Mia Lethbridge is impressive with her five-fathoms deep connections to the source of the unknown ‘grief’ in her Rose (abuse?), with all of its externalised spiky, misguided sexual energy, and immature social and intellectual denseness verging on deliberate, self-protective naivity, which she is pitting against the stultifying opportunities of her small world. Can she escape? More urgently, does she even know she can escape? That she should escape?
Ms Lethbridge is more than matched by a truly remarkable stage debut performance by Justin Amankwah, as Avery. His ownership of the spoken dialogue is redolent with the puzzled pain of an intuitive intelligent youth – perhaps, the special pain and puzzlement of a black youth in a white world – such that it is a precious and fragile commodity, that one needfully feels one should reach out to Avery to protect him and advise him that it may all turn out well, given time. Mr Amankwah’s principal persuasiveness is the complex and detailed ‘ripples’ of thought and the narrative of it, that he sensitively reflects for us, throughout all his body, but particularly with the muscularities of his face, in his active listening and thought filled deliberations in Avery’s forward contemplations to solve his learning in the environment of this flicker house with these people. Avery’s collective journey in this production was the spine of the experience of THE FLICK, for me. So, ultimately, full of pathos that one could weep.
Jeremy Waters, as Sam, gives an insightful and compassionate performance but does tend to show us too much at key moments – there is sometimes a breakout of the actor and his craft that is apparent, rather than the subtle, disciplined expression of truth with distilled clues, that ought to mask the ‘volcanics’ of Sam’s ‘tragedy’, so that a living, breathing man rather than a passionate living, breathing “actor’ be offered to us. There are sometimes gestures of theatrics given, by Mr Waters, that breaks the reality of Ms Baker’s writing. Experience it rather than show it. Less is better. Restraint. Relax. Just breathe, don’t force.
Matthew Cheetham fills out the other persona of the play with instinct and fine judgement.
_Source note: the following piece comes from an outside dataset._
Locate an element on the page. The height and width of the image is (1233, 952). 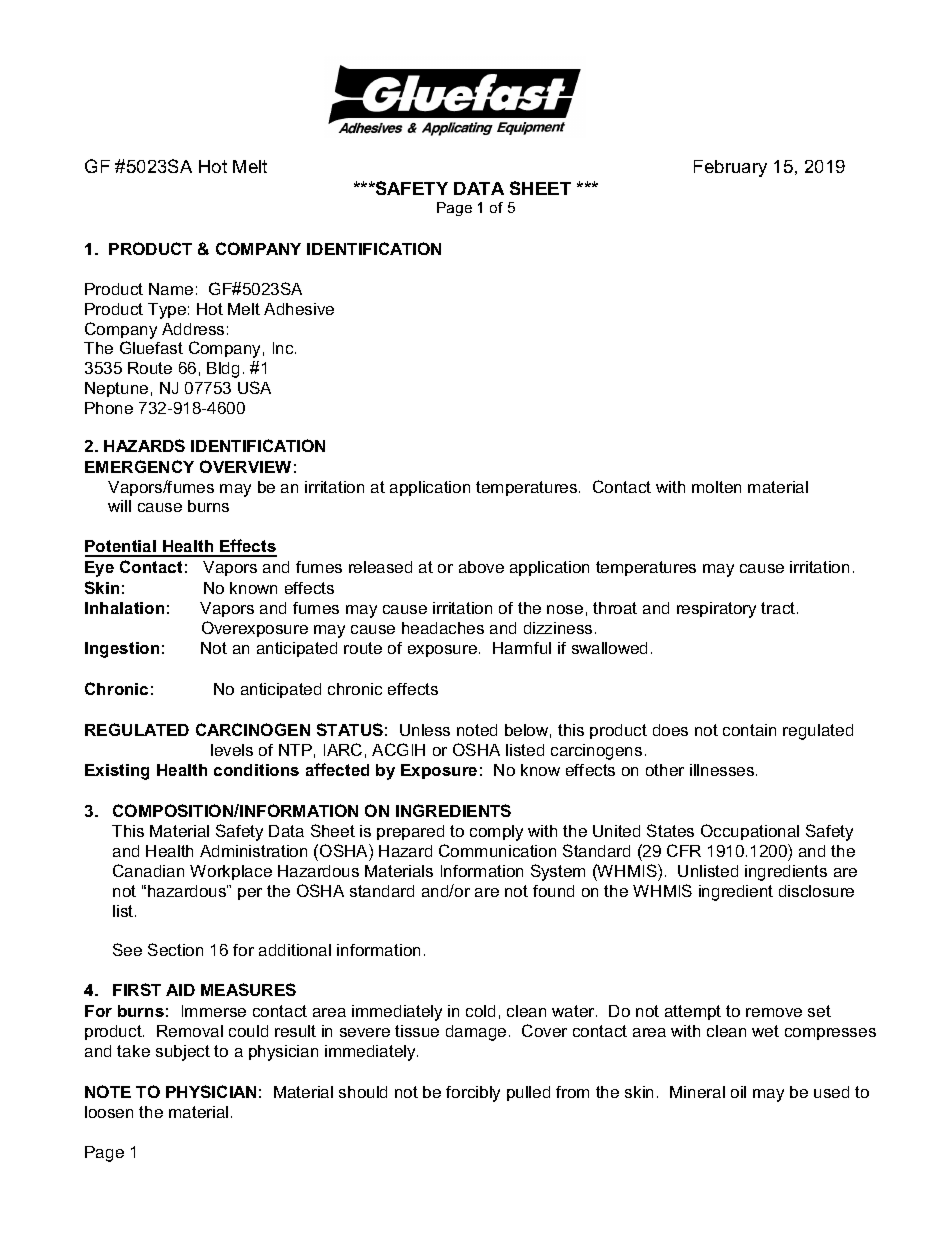
Name is located at coordinates (171, 289).
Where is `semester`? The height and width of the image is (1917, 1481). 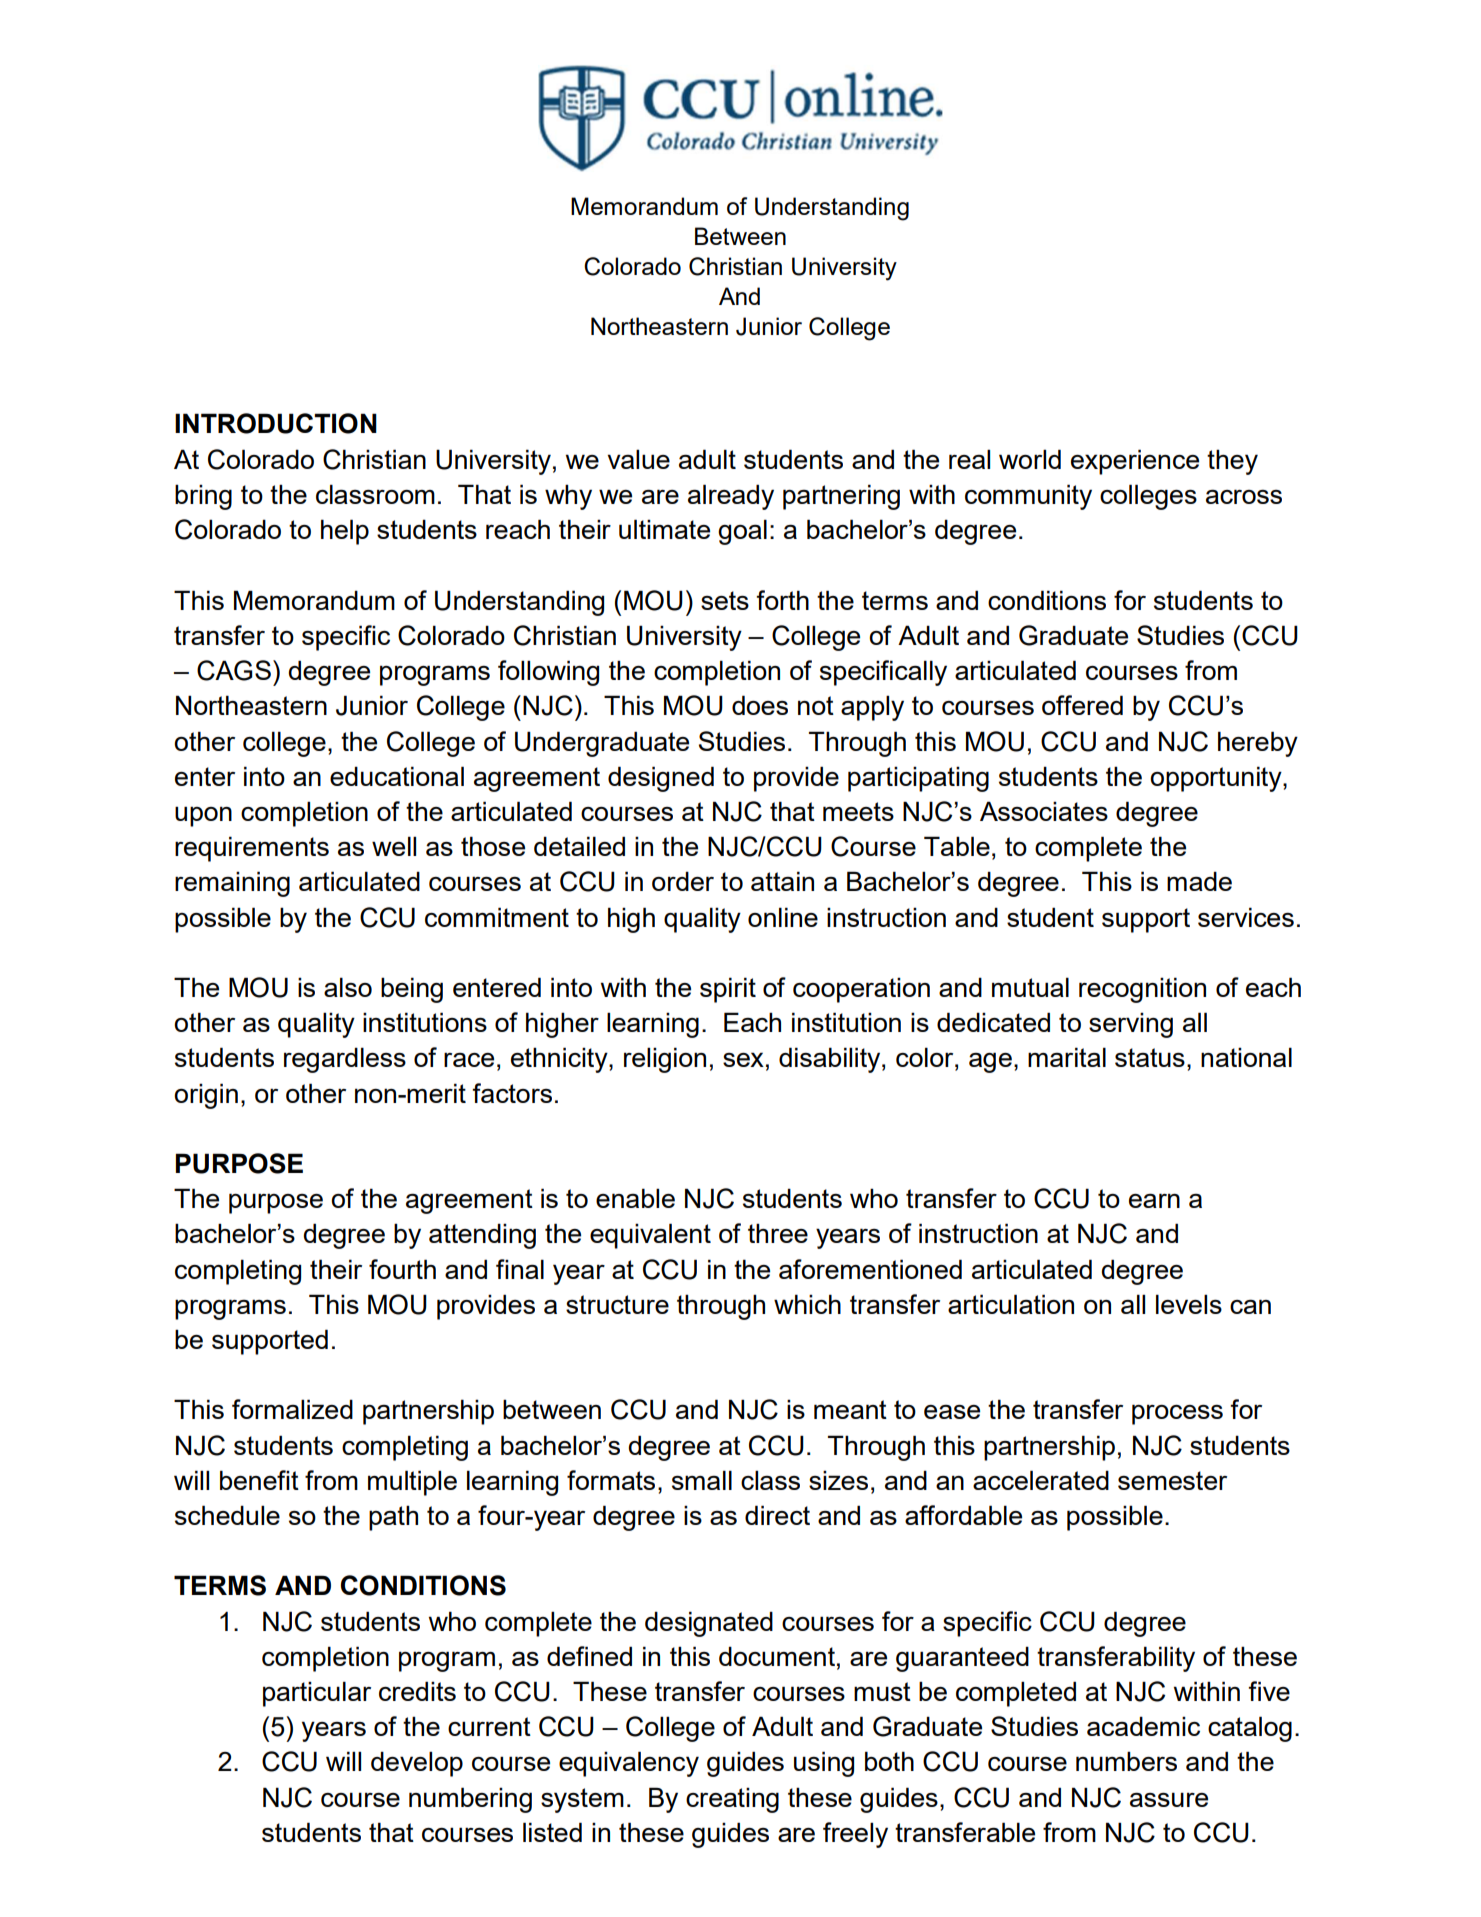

There is so much to ponder, in writing about THE FLICK, in the diagrammatic possibilities of Ms Baker’s play. The juxtaposition of life lived as opposed to the filmic constructs of supposed life. The need to have art to help us live more happily, reliably. The debate between the art of film and the loss that may be the norm with advancements of new technology: Film v’s digital quality. The life of the ordinary, the Lowman rather than the King, and its value. The importance of theatre. The importance of the live experience. The importance of the shared experience. Ms Baker’s style of writing, I hear some say! There probably is much more, to talk about, in the bar or coffee shop, lecture hall, afterwards, that THE FLICK might provoke.
I, as you can tell, am a fan of Annie Baker and her writing. I have waited for the opportunity to see a production of this play, though, of course, trepidatious on how it can be/should be done. Outhouse Theatre Company have before produced another of Ms Baker’s plays,in Sydney, THE ALIENS, and was Directed by Craig Baldwin, and played by Jeremy Waters. Mr Baldwin has given TIME for Ms Baker’s play to work, this time round.
I recommend this play and production. Remember the commitment that Annie Baker demands of you, before you decide to go. Though to not see it would be sad for me to know. Do go to the Reginald.
Ms Baker has two more recent plays: JOHN (2015) and THE ANTIPODES (2017).